Mac book pro M1でテストしてます。
buildに必要なものをインストール
環境によって違うと思いますが、引っ掛かりそうなものを以下に記載してます。
brew install cmake
pip install scikit-build
pip install langchain
llama-cpp-pythonをリポジトリからクローン
git clone --recursive -j8 https://github.com/abetlen/llama-cpp-python.git
# ディレクトリに移動します。
cd llama-cpp-python
インストールします
python setup.py clean
python setup.py install
# 元のディレクトリに戻ります
cd ..
モデルをダウンロードします
wget "https://huggingface.co/TheBloke/Llama-2-7B-chat-GGML/resolve/main/llama-2-7b-chat.ggmlv3.q4_0.bin"
サンプルコードを作成します
from langchain.llms import LlamaCpp
from langchain import PromptTemplate, LLMChain
from langchain.callbacks.manager import CallbackManager
from langchain.callbacks.streaming_stdout import StreamingStdOutCallbackHandler
template = """Question: {question}
Answer: Let's work this out in a step by step way to be sure we have the right answer."""
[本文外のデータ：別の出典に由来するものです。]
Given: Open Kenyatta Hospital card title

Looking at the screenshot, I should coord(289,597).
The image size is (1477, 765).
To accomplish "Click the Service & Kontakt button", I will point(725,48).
prompt = PromptTemplate(template=template, input_variables=["question"])
# Callbacks support token-wise streaming
callback_manager = CallbackManager([StreamingStdOutCallbackHandler()])
# Verbose is required to pass to the callback manager
# Make sure the model path is correct for your system!
llm = LlamaCpp(
model_path="llama-2-7b-chat.ggmlv3.q4_0.bin",# ダウンロードしたモデルのパス
input={"temperature": 0.75, "max_length": 2000, "top_p": 1},
callback_manager=callback_manager,
verbose=True,
)
# ここにプロンプトを入力します。
prompt = """
Question: A rap battle between Stephen Colbert and John Oliver
"""
llm(prompt)
アウトプット
Stephen Colbert: Yo, John, it's been a while since we last battled. How's life treating you?
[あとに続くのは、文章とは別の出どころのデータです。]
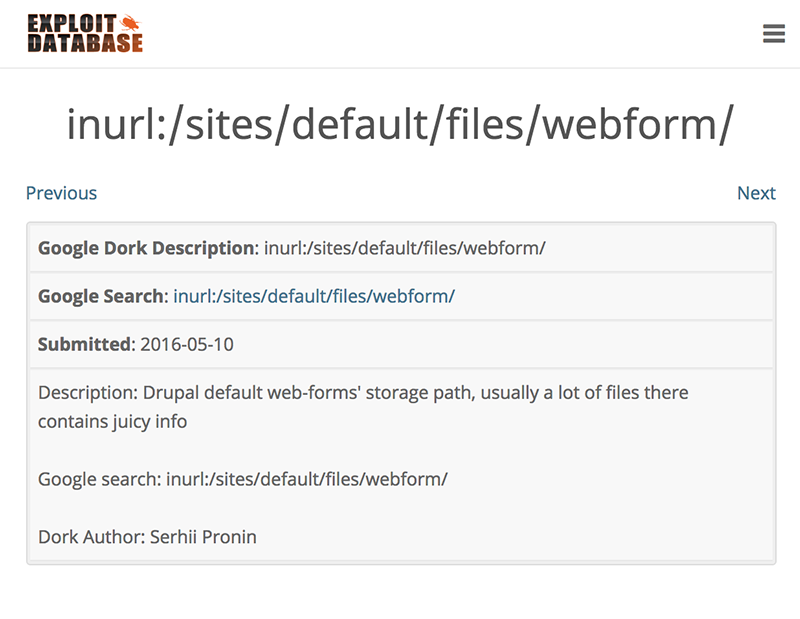
Task: Click the plain Google search line in description
Action: pyautogui.click(x=242, y=479)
John Oliver: (smirking) Life has been good, Stephen. I've got my own show now and I'm spreading the truth to the masses.
Stephen Colbert: (chuckling) Oh, is that right? Well, I've still got my biting satire and quick wit. And I'm not afraid to use them.
John Oliver: (grinning) Oh, I'm shaking in my boots. But seriously, Stephen, you're still stuck in your old ways. You're too focused on making fun of politicians instead of addressing the real issues.
Stephen Colbert: (smirking) Issues? Ha! You think you're better than me just because you've got a fancy new show? I've been doing this for years, John. I know how to get to the heart of the matter. And I always come out on top.
John Oliver: (smiling slyly) Oh, really? Well, let'
llama_print_timings: load time = 481.60 ms
llama_print_timings: sample time = 181.57 ms / 256 runs ( 0.71 ms per token, 1409.89 tokens per second)
llama_print_timings: prompt eval time = 837.75 ms / 16 tokens ( 52.36 ms per token, 19.10 tokens per second)
llama_print_timings: eval time = 12774.76 ms / 255 runs ( 50.10 ms per token, 19.96 tokens per second)
llama_print_timings: total time = 14148.92 ms